With Snowflake in place, CDT quickly established the authoritative data repository on COVID-19 for the state. Leveraging Snowflake Data Marketplace, CDT was then able to securely share data with state agencies and departments, county health departments and agencies, and health partners such as hospitals, vaccine providers, and others. CDT was also able to create a state COVID-19 website, an open data portal that the public could access for updates at any time.
“Our rollout of the COVID-19 data warehouse on Snowflake went very well,” Cabrera explains. “We had rapid adoption, and the various users were able to scale up without issue even as the data increased rapidly.”
Informing Everyone: Urgent Need for Reliable, Accurate Data
The COVID-19 data warehouse involved many technologies, information sources, ingestion points, and ETL loads. Once collected, data was curated in different formats and distributed. As the pandemic progressed, reporting needs expanded to include COVID-19 test reporting and, eventually, vaccine availability, distribution points, and progress reporting.
“The Snowflake platform enabled us to consolidate data from multiple sources and then push a single message out to many locations where people could access the data,” Cabrera says. “Having a single source of truth in Snowflake helped us ensure there was one consistent message going out to all users.”
“The Snowflake team spent a lot of time with CDT to make sure this was successful,” Cabrera adds. “We really appreciate the Snowflake team.”
Enabling Covid Test Reporting and Public Notification
CDT helped the California Department of Public Health (CDPH) create an auditing system that showed how many COVID-19 test results were coming in. The team created a mirrored solution using Snowflake that logged what was coming in and created a dashboard that would make it easy to watch for anything out of sync. The effort was successful.
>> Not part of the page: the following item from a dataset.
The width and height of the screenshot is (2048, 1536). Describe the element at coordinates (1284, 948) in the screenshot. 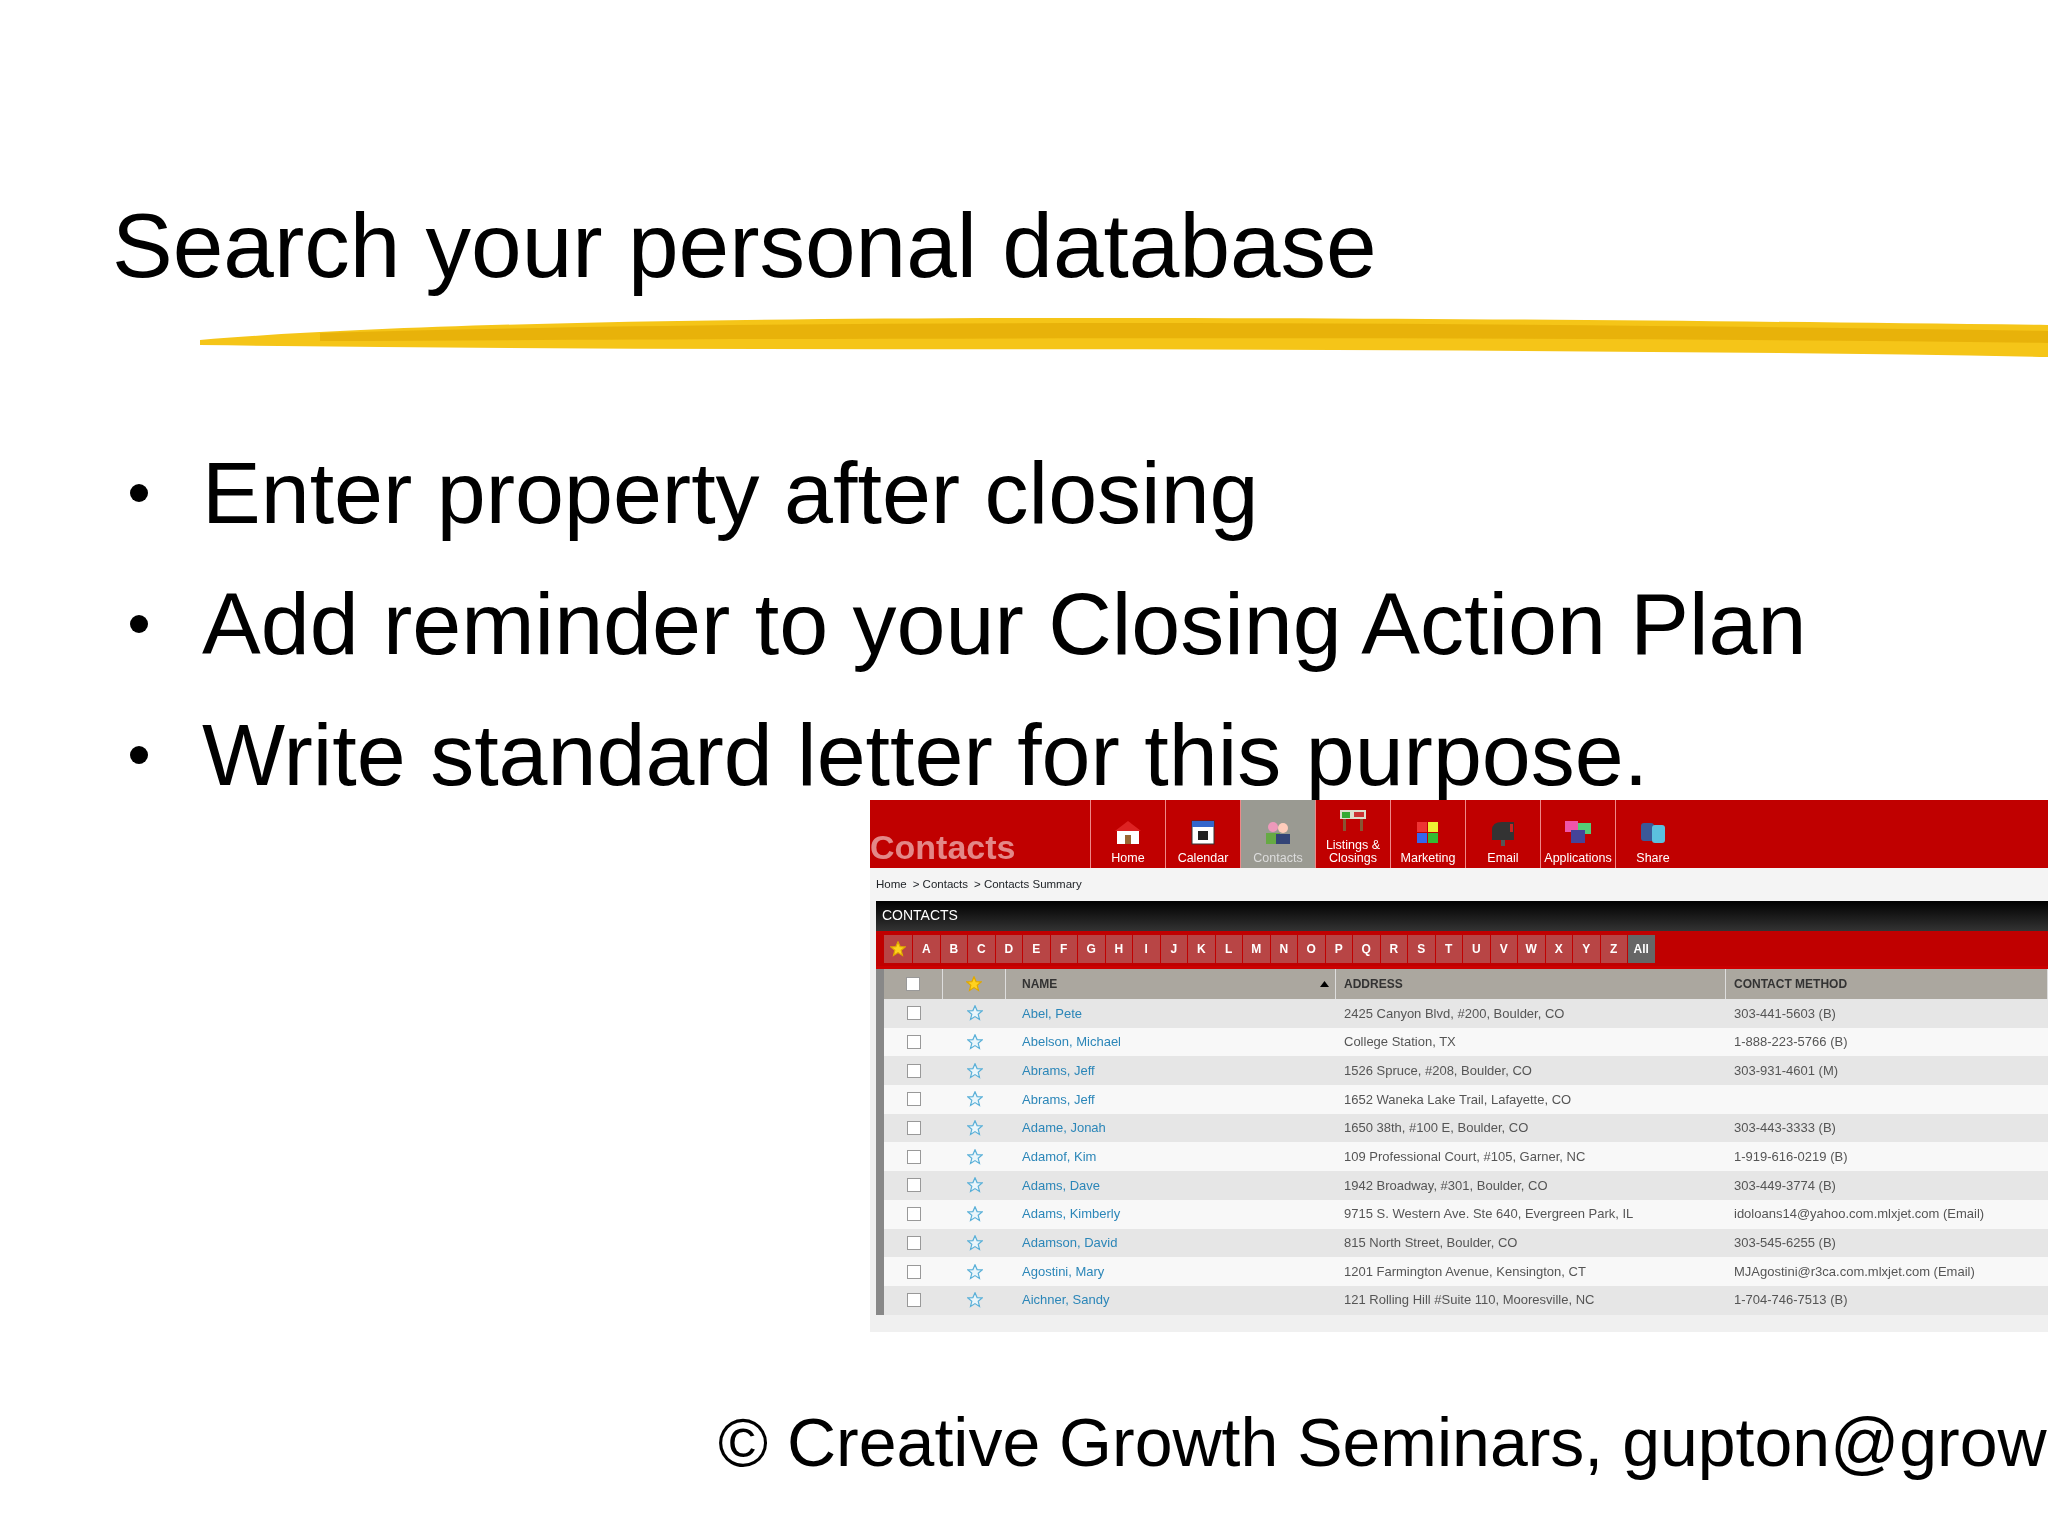

I see `letter-filter: N` at that location.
The data that CDT collected with Snowflake was also funneled into CA Notify, a phone app developed by Google and Apple allowing people who had been tested for COVID-19 to anonymously collect data via Bluetooth as they were walking around. Snowflake data fed into the app’s opt-in choice to send notifications letting people know if they’d been in contact with someone who tested positive.
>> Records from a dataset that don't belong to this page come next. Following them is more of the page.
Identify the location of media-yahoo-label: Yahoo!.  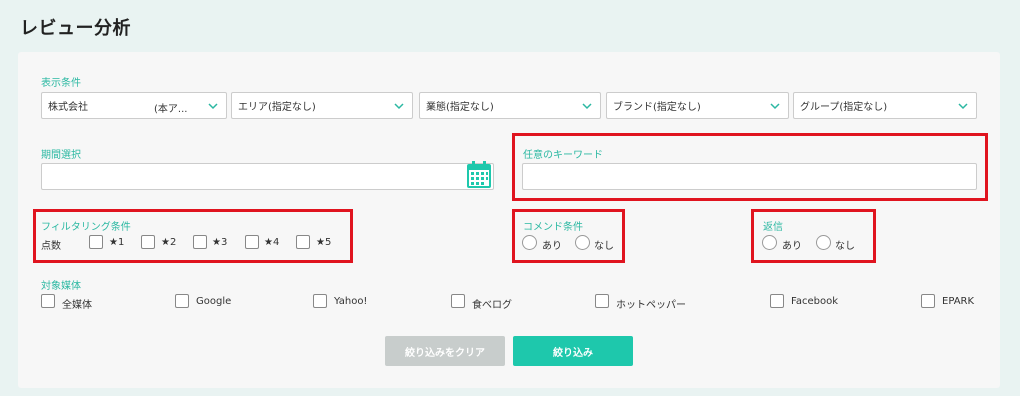
(351, 302).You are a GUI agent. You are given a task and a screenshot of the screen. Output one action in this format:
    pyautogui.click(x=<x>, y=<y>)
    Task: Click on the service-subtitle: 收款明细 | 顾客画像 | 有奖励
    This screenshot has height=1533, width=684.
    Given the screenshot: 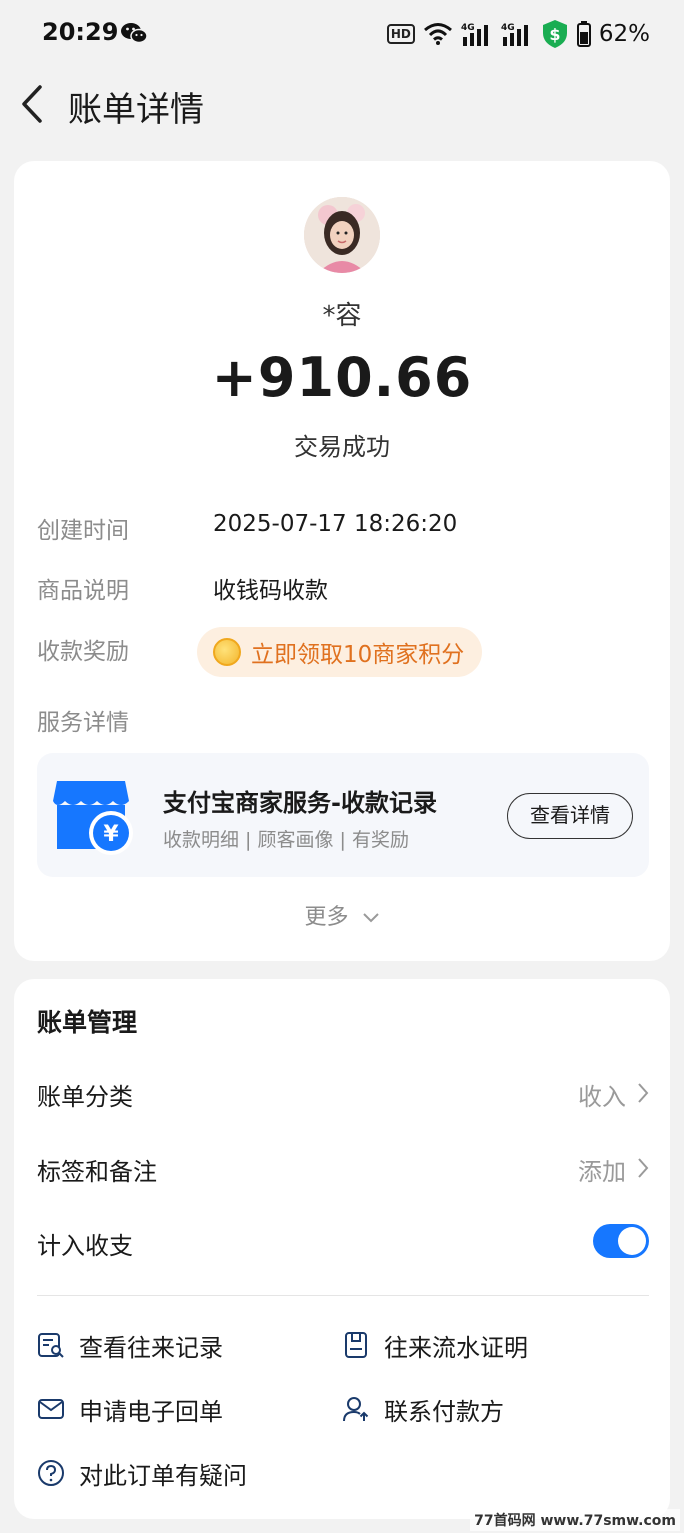 What is the action you would take?
    pyautogui.click(x=286, y=840)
Open Source Development for Easy Sharing
“A key advantage of the solution we implemented with Snowflake is that we were able to turn around and make it open source, allowing other states to benefit from the work we did,” says Cabrera. “The code is in Python. We are working on a DevOps template that you can use to play around with the code. Everything rolls out from Snowflake warehouses to the Azure serverless functions. We are now applying this technology to vaccination reporting.”
With Snowflake technology, CDT can virtually connect the state of California’s COVID data warehouse directly to a vendor system that CDPH uses—and there is no data duplication. Prior to this, duplications could be a problem or data could become quickly out of date.
“Snowflake’s data sharing has made things a lot easier, especially during the pandemic,” Cabrera notes.
A Toolset for the Future
Snowflake is now a part of a diversified set of tools used by the department. Through this set of tools, CDT looks to enable self-service access to data analytics and is working on a metadata model that includes data governance.
“We’ve created an amazing data platform with Snowflake. We had the first version deployed in just a few days and had it fully integrated into our agile processes within a month. I’m proud to be a part of this project and proud of everyone who worked together to roll it out so quickly,” says Cabrera. “The question we have now is not whether something is possible, but rather how do we get the most out of our data, get people access to it, and then build in more automation.”